## Request
Reproduce the rows below verbatim, starting from the first row and ending with the line that contains "click(46, 185)".

(Word and element location data)
____

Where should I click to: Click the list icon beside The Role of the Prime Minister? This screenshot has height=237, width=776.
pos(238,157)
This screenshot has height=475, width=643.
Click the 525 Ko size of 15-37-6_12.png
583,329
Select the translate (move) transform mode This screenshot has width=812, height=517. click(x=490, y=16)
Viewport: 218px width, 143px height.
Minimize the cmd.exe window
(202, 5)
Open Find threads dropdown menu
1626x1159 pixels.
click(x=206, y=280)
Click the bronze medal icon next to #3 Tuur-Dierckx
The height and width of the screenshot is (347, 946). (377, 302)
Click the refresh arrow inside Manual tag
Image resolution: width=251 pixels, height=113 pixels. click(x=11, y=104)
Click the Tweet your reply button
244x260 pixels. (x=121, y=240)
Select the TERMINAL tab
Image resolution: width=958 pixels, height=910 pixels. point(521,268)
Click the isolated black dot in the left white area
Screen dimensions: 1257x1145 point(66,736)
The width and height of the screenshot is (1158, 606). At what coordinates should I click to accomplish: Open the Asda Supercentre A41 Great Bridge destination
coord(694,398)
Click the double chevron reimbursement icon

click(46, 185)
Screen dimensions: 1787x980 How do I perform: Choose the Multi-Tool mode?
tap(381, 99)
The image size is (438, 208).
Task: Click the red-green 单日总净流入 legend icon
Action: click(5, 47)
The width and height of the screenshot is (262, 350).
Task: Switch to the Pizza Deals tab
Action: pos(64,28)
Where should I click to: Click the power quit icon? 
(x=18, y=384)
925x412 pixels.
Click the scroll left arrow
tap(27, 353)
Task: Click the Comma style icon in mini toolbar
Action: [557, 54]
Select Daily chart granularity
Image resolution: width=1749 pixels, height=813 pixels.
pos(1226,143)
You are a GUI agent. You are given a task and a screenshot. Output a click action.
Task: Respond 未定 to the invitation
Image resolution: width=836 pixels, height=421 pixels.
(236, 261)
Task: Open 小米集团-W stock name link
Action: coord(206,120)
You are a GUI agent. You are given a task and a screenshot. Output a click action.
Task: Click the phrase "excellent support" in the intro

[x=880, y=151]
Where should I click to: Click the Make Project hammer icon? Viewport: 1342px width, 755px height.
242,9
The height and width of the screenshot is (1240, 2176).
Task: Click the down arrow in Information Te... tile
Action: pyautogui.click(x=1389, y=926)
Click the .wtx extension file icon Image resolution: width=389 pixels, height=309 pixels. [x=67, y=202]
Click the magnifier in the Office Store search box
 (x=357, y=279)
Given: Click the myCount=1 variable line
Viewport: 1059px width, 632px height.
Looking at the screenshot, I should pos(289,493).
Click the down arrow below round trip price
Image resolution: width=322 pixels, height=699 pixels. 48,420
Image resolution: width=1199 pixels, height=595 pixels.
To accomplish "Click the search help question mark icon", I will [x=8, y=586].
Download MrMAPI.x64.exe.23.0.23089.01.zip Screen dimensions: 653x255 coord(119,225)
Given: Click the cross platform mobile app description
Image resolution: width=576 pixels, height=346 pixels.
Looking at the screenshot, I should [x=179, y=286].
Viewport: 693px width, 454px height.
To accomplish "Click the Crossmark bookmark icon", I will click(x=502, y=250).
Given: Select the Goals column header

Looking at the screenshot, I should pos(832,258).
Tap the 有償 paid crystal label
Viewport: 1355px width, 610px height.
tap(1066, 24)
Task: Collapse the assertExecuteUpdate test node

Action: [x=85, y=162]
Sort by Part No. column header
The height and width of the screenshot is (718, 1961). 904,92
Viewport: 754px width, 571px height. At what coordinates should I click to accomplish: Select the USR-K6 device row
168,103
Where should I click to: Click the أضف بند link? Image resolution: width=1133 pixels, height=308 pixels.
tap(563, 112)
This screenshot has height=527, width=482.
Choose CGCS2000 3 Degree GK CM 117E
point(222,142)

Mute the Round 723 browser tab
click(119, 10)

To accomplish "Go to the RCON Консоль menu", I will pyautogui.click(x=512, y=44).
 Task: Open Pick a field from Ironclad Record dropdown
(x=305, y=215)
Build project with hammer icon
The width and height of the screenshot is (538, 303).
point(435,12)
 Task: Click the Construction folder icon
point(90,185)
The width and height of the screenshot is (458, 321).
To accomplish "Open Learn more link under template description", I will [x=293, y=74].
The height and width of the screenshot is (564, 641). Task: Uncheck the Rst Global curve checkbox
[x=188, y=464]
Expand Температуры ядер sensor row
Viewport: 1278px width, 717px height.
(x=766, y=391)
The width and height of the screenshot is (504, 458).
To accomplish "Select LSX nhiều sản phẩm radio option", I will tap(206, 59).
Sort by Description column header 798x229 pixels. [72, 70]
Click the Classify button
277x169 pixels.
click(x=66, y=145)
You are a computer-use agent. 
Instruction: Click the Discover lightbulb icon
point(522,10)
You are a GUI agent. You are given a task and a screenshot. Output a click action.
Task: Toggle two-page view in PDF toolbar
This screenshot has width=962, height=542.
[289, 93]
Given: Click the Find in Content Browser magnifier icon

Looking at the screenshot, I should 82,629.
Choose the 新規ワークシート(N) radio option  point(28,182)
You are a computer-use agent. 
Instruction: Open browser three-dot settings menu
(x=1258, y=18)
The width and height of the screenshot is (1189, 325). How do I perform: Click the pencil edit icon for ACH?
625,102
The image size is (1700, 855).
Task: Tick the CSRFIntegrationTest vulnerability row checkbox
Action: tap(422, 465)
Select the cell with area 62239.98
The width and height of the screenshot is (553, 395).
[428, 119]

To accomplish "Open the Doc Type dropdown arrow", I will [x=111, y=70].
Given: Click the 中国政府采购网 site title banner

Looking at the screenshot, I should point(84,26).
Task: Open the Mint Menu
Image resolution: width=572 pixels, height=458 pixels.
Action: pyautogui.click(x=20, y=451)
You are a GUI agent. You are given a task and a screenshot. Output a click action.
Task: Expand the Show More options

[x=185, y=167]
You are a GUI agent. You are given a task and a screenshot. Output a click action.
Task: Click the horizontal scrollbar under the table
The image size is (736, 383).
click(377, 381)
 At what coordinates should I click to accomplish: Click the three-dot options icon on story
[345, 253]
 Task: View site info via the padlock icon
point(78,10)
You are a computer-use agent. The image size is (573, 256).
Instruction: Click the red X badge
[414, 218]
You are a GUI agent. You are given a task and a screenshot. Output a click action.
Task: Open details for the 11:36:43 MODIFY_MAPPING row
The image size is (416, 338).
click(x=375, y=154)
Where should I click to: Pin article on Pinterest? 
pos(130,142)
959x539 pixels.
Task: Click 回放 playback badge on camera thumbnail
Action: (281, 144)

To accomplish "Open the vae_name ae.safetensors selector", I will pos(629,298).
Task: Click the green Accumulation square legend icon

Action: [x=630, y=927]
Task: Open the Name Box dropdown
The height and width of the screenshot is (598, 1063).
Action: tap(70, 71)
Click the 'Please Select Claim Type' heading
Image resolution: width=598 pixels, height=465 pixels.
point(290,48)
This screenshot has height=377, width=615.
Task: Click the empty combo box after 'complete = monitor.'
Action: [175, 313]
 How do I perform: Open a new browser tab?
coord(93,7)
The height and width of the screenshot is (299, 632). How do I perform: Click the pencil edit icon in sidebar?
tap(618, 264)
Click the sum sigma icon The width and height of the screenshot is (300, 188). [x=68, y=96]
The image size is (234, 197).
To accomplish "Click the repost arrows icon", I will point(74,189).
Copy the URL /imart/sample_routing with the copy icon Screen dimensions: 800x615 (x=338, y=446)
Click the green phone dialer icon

____

## Written solution
Where should I click to: Click the list icon beside The Role of the Prime Minister? This screenshot has height=237, width=776.
pos(238,157)
This screenshot has height=475, width=643.
Click the 525 Ko size of 15-37-6_12.png
583,329
Select the translate (move) transform mode This screenshot has width=812, height=517. click(x=490, y=16)
Viewport: 218px width, 143px height.
Minimize the cmd.exe window
(202, 5)
Open Find threads dropdown menu
1626x1159 pixels.
click(x=206, y=280)
Click the bronze medal icon next to #3 Tuur-Dierckx
The height and width of the screenshot is (347, 946). (377, 302)
Click the refresh arrow inside Manual tag
Image resolution: width=251 pixels, height=113 pixels. click(x=11, y=104)
Click the Tweet your reply button
244x260 pixels. (x=121, y=240)
Select the TERMINAL tab
Image resolution: width=958 pixels, height=910 pixels. point(521,268)
Click the isolated black dot in the left white area
Screen dimensions: 1257x1145 point(66,736)
The width and height of the screenshot is (1158, 606). At what coordinates should I click to accomplish: Open the Asda Supercentre A41 Great Bridge destination
coord(694,398)
Click the double chevron reimbursement icon

click(46, 185)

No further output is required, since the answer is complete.